TOBA recently began the renovation of storey buildings in the school including five science laboratories, a computer classroom, a Youth Corpers Lodge, the principal’s office and toilets in the college, among others.
Others included structural integrity tests and reinforcements in the Science and Administrative blocks.
There was also woodwork, roofing, reflooring of electrical wiring, and installation of ceilings, steel doors and windows of the buildings, among others.
Trinity High School was founded in 1951 by the late Hon Chief Philip Udom.
Speaking during the commissioning of the project, Imo State Commissioner for Education, Prof. Johncliff Nwadike said educational development requires collective efforts.
He said: “Every person should be a critical stakeholder in the educational sector. The truth is that the government can’t do it alone. TOBA has intervened and shown good examples of giving back to the school that made them what they are today.
“We can’t be in a community and our schools are collapsing and we are keeping quiet. The school belongs to us and we should try as much as possible to do the little we can. When one roof goes off and we are watching it, waiting for the government to come, even when the government was unaware a roof was blown off, the whole thing will deteriorate.
“Communities should be partners in progress. Please, if something is happening intervene, but when the intervention is beyond your capacity, there is a need to report and inform the appropriate authorities. Government can’t be everywhere, but when you report, something will be done.”
President of TOBA Worldwide, who undertook the renovation project, Godwin Achunine, explained how things rapidly began to change in the school and other schools taken over by the government after the Nigerian civil war.

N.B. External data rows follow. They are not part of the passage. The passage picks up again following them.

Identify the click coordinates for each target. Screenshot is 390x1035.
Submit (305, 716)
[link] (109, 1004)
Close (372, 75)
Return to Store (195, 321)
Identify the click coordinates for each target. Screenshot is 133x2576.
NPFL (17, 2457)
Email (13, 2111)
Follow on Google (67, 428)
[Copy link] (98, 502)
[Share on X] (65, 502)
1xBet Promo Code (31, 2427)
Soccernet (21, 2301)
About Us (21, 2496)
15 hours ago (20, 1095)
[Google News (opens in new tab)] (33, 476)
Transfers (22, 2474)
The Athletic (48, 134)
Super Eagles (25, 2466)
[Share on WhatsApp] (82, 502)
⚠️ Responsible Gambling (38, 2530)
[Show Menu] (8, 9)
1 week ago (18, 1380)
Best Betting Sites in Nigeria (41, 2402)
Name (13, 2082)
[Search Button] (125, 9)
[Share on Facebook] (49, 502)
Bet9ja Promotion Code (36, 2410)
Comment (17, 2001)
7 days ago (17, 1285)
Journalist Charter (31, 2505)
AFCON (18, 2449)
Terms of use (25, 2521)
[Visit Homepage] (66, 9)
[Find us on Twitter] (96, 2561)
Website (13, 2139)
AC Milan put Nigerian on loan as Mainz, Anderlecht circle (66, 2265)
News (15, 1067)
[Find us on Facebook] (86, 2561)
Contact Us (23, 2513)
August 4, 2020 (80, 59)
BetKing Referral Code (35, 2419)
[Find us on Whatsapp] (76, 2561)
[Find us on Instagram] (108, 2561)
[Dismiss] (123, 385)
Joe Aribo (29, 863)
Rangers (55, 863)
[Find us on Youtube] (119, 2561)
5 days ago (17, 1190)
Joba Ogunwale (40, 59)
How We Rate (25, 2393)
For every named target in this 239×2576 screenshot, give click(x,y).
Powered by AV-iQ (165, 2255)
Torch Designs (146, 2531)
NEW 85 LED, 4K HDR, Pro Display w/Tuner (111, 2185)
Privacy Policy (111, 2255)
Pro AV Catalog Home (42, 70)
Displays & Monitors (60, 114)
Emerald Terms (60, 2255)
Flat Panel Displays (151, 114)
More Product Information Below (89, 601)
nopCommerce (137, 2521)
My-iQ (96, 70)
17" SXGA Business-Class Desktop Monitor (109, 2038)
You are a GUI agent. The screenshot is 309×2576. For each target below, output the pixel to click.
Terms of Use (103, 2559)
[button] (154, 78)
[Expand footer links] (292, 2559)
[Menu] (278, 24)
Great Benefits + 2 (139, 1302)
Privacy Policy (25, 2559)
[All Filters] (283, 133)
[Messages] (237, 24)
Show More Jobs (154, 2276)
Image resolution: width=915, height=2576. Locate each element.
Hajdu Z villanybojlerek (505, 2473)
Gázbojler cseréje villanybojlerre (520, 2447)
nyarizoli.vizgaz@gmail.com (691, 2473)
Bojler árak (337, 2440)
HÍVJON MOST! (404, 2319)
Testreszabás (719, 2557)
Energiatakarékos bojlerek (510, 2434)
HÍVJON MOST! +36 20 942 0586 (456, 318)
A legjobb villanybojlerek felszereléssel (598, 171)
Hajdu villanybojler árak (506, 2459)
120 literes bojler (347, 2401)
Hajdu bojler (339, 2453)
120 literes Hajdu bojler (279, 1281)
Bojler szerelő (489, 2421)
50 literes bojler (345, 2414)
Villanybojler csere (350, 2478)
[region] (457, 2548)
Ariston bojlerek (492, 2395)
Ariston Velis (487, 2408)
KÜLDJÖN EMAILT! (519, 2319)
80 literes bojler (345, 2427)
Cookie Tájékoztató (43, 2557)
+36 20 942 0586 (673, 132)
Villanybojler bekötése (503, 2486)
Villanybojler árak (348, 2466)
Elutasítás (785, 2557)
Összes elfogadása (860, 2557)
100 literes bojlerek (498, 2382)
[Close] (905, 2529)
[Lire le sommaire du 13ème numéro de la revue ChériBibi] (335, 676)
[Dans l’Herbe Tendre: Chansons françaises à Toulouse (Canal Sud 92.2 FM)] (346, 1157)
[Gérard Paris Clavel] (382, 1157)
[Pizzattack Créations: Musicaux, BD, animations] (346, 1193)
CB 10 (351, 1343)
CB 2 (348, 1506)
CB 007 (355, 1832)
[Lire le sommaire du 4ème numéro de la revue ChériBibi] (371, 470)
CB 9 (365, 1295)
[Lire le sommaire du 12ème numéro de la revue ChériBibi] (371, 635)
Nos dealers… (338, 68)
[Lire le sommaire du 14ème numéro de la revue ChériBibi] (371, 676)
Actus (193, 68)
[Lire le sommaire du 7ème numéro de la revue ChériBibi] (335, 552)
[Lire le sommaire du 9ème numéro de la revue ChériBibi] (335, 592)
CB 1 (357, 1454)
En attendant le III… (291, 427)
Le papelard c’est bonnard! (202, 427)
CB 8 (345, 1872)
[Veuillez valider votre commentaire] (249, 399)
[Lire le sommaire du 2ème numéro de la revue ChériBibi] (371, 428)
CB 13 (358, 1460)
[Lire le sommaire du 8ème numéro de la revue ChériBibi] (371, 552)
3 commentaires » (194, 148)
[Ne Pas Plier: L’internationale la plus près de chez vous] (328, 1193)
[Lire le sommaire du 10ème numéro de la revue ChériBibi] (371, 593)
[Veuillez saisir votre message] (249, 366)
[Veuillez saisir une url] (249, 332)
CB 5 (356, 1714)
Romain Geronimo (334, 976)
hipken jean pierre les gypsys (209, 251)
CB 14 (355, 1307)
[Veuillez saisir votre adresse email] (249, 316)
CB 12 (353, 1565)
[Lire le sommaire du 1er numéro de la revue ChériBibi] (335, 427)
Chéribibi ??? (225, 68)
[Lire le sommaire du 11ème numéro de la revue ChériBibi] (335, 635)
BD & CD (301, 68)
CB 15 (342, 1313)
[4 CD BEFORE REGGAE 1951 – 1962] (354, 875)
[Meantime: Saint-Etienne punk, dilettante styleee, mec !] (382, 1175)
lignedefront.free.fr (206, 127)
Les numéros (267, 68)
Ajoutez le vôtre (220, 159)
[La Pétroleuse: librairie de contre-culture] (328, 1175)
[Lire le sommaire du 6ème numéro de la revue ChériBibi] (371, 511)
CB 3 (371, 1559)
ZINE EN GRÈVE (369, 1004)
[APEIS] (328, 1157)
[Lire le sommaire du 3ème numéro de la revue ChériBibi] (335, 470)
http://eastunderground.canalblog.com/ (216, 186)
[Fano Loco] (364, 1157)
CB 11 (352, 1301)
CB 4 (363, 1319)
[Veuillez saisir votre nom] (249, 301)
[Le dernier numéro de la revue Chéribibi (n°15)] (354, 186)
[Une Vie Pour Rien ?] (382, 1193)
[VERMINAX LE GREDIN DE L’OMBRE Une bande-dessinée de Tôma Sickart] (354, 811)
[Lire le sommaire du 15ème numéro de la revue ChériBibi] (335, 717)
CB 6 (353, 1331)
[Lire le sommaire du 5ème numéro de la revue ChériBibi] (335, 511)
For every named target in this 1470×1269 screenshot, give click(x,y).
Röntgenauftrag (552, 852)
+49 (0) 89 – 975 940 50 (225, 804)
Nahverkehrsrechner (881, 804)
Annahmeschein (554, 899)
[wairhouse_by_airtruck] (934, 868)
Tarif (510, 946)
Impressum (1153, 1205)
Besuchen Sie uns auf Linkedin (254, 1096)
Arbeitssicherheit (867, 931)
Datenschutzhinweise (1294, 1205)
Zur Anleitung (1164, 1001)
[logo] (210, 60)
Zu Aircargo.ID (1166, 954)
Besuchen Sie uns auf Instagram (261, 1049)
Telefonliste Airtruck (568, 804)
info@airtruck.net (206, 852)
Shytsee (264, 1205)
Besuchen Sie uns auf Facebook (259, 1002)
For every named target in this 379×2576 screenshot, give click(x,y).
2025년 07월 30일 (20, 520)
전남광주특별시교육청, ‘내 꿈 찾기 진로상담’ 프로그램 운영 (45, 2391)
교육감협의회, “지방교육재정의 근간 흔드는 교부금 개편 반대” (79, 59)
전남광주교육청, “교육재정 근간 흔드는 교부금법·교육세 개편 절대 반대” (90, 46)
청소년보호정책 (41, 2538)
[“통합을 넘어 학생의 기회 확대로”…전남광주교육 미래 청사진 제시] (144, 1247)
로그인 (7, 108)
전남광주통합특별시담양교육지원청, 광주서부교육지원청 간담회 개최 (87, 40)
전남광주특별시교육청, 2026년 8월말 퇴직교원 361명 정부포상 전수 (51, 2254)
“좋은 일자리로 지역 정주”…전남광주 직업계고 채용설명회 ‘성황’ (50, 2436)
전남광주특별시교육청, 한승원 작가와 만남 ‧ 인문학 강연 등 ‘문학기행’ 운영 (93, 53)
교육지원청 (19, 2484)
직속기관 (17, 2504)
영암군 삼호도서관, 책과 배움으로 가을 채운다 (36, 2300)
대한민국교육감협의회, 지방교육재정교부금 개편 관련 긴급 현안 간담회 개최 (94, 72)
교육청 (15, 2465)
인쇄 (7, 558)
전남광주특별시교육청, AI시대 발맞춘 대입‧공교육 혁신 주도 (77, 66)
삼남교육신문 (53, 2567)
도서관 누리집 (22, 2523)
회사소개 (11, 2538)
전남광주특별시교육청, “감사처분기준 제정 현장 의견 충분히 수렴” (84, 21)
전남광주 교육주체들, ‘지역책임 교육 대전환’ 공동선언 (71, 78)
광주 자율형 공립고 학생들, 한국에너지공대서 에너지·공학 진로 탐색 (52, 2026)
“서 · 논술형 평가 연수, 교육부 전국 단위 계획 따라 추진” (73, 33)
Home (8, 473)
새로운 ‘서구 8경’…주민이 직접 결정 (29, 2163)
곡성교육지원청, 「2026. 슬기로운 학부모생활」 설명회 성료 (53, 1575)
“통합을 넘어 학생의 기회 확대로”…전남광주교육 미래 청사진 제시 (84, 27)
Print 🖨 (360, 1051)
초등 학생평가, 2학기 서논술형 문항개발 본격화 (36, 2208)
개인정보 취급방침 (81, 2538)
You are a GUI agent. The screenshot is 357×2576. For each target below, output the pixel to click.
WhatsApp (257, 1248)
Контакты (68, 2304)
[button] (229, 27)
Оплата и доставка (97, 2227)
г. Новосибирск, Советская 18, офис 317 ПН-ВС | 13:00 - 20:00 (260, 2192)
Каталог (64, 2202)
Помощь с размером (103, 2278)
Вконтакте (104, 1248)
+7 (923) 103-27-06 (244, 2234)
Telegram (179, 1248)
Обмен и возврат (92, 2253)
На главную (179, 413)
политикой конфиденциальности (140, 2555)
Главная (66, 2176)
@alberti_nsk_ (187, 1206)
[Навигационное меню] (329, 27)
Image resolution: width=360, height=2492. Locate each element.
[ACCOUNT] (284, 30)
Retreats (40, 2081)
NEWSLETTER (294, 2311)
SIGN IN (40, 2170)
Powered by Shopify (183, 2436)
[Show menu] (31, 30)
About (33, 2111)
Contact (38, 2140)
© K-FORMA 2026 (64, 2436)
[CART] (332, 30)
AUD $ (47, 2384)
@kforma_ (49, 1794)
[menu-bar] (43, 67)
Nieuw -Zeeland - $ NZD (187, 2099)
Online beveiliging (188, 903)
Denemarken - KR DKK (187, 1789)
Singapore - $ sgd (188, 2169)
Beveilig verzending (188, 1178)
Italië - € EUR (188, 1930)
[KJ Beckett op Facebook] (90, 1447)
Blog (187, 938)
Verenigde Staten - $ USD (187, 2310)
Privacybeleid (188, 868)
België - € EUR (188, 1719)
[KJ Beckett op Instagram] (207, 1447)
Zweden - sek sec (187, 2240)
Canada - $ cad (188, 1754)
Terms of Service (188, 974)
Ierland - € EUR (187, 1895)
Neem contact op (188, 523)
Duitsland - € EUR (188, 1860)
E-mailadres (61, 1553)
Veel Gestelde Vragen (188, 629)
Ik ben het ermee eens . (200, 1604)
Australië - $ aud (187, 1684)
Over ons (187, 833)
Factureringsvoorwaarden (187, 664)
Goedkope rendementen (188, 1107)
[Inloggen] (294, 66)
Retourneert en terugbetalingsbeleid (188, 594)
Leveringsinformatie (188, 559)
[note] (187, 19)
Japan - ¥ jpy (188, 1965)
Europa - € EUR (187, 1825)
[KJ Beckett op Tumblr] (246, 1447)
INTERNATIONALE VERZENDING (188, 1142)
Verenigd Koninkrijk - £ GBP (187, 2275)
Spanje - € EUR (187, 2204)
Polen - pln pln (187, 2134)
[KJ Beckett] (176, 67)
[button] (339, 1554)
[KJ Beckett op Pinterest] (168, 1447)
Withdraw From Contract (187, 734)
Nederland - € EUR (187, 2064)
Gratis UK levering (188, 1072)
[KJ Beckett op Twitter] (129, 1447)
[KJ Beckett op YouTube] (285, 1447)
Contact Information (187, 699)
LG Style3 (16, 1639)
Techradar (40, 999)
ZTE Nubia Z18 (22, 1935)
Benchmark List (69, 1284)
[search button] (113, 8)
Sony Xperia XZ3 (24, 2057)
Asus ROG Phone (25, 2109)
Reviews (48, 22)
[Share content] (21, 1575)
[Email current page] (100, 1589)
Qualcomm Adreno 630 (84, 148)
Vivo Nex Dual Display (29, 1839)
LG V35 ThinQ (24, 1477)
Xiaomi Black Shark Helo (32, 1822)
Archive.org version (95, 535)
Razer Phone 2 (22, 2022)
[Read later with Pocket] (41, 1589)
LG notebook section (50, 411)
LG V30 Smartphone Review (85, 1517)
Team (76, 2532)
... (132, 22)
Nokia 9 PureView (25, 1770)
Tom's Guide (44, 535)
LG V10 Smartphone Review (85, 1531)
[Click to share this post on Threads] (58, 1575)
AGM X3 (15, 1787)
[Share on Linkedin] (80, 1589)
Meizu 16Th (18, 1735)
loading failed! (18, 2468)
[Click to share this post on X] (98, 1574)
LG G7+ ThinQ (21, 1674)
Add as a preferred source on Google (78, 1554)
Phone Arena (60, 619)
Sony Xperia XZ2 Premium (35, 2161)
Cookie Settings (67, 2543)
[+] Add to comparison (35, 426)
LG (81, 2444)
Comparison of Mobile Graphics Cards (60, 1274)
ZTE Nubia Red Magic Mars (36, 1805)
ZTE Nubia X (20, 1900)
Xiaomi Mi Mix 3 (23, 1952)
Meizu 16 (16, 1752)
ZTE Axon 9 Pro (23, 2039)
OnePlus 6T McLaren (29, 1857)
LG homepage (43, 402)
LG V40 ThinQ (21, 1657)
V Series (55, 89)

“The character and names of most schools taken over by the government changed. Standards fell. Dilapidation of buildings, lack of qualified teachers and ill-equipped laboratories became the order of the day.”
Recounting the state of the school when the old boys gathered together to renovate it, Achunine said that the school up to 2016 was in a sorry state of neglect and dilapidation until TOBA intervened.
“A worldwide reunion of Trinity old boys took place at the school assembly ground on the 30th of December 2016. Our old boys wept at the sorry sight of their alma mater. We didn’t want to see the school that produced us go out of existence and into oblivion. We resolved that day to embark on sacrificial contribution towards the renovation,” he said.